1Department of Otolaryngology, Xiangya Hospital, Central South University, 87 Xiangya Road, Changsha, Hunan, China
2Province Key Laboratory of Otolaryngology Critical Diseases, Changsha, Hunan, China
3Health Management Center, Xiangya Hospital, Central South University, 87 Xiangya Road, Changsha, Hunan, China
4Department of Otolaryngology, University of Miami, Miller School of Medicine, Miami, USA
5Dr. John T. Macdonald Foundation Department of Human Genetics, University of Miami, Miller School of Medicine, Miami, FL 33136, USA
6Institute of Molecular Precision Medicine, Xiangya Hospital, Central South University, Changsha, Hunan, China

Correspondence should be addressed to Jie Ling; nc.ude.gmlks@eijgnil and Yong Feng; moc.liamtoh@nh_gnoygnef

Wu Li and Lingyun Mei contributed equally to this work.

Received 26 September 2018; Accepted 22 November 2018; Published 27 February 2019

Guest Editor: Jolanta Dorszewska

Copyright © 2019 Wu Li et al.
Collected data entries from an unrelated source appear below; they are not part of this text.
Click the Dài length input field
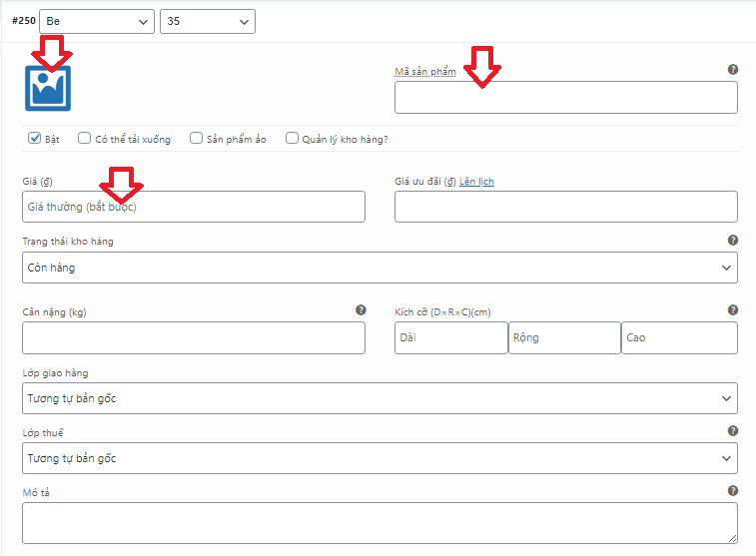The image size is (756, 556). [450, 337]
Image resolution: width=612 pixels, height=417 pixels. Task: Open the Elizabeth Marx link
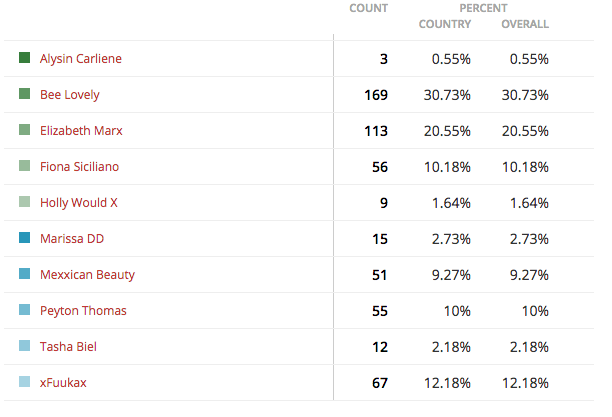click(x=81, y=130)
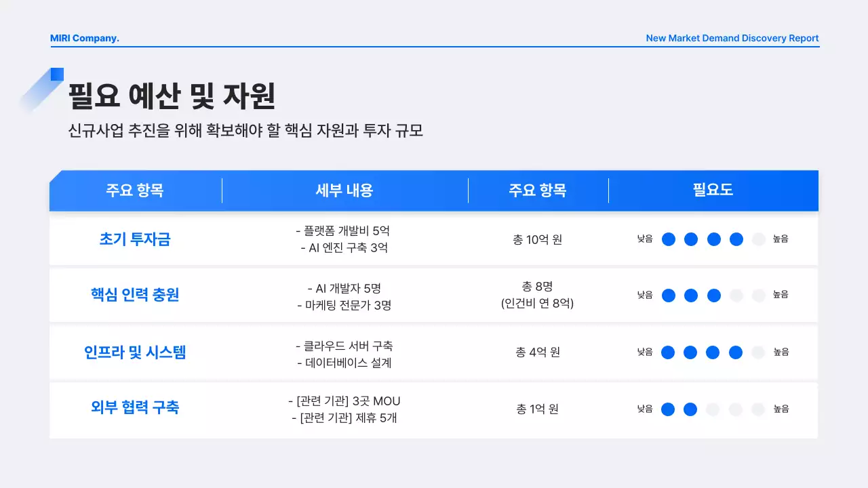Enable the empty dot in 초기 투자금 필요도 scale
The height and width of the screenshot is (488, 868).
(x=757, y=239)
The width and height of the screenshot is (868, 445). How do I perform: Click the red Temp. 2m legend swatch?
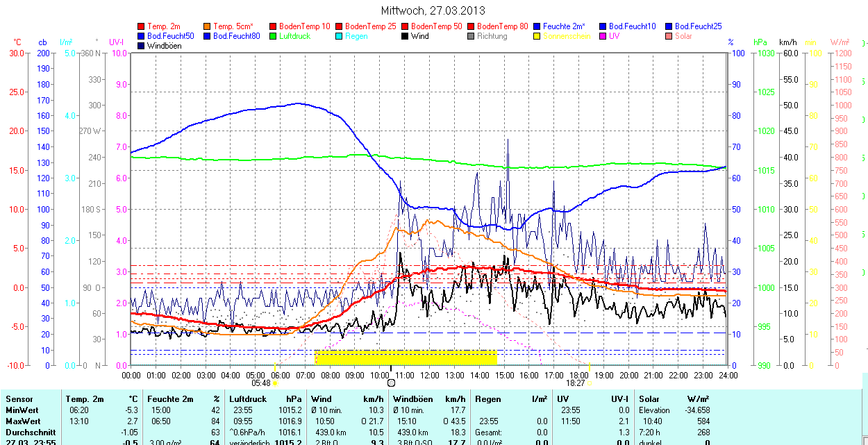142,26
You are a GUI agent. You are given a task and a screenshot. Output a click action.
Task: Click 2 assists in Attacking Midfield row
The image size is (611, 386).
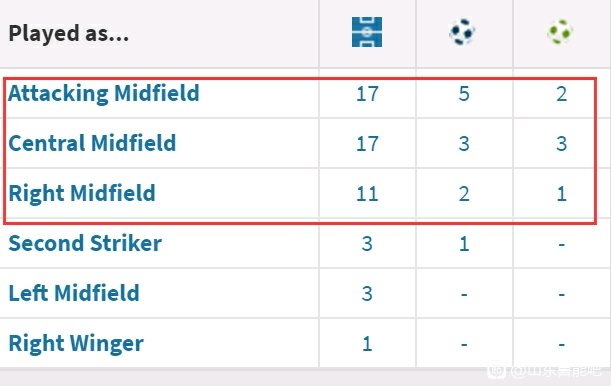[x=561, y=94]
This is an open access article distributed under the Creative Commons Attribution License, which permits unrestricted use, distribution, and reproduction in any medium, provided the original work is properly cited.
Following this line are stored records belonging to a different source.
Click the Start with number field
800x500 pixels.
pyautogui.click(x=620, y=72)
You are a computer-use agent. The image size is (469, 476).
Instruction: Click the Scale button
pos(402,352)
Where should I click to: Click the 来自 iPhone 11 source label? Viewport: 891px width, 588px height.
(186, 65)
Background. Waardenburg syndrome (WS) is one of the most common forms of syndromic deafness with heterogeneity of loci and alleles and variable expressivity of clinical features. Methods. The technology of single-nucleotide variants (SNV) and copy number variation (CNV) detection was developed to investigate the genotype spectrum of WS in a Chinese population. Results. Ninety WS patients and 24 additional family members were recruited for the study. Fourteen mutations had not been previously reported, including c.808C>G, c.117C>A, c.152T>G, c.803G>T, c.793-3T >G, and c.801delT on PAX3; c.642_650delAAG on MITF; c.122G>T and c.127C>T on SOX10; c.230C>G and c.365C>T on SNAI2; and c.481A>G, c.1018C>G, and c.1015C>T on EDNRB. Three CNVs were de novo and first reported in our study. Five EDNRB variants were associated with WS type 1 in the heterozygous state for the first time, with a detection rate of 22.2%. Freckles occur only in WS type 2. Yellow hair, amblyopia, congenital ptosis, narrow palpebral fissures, and pigmentation spots are rare and unique symptoms in WS patients from China. Conclusions. EDNRB should be considered as another prevalent pathogenic gene in WS type 1. Our study expanded the genotype and phenotype spectrum of WS, and diagnostic next-generation sequencing is promising for WS.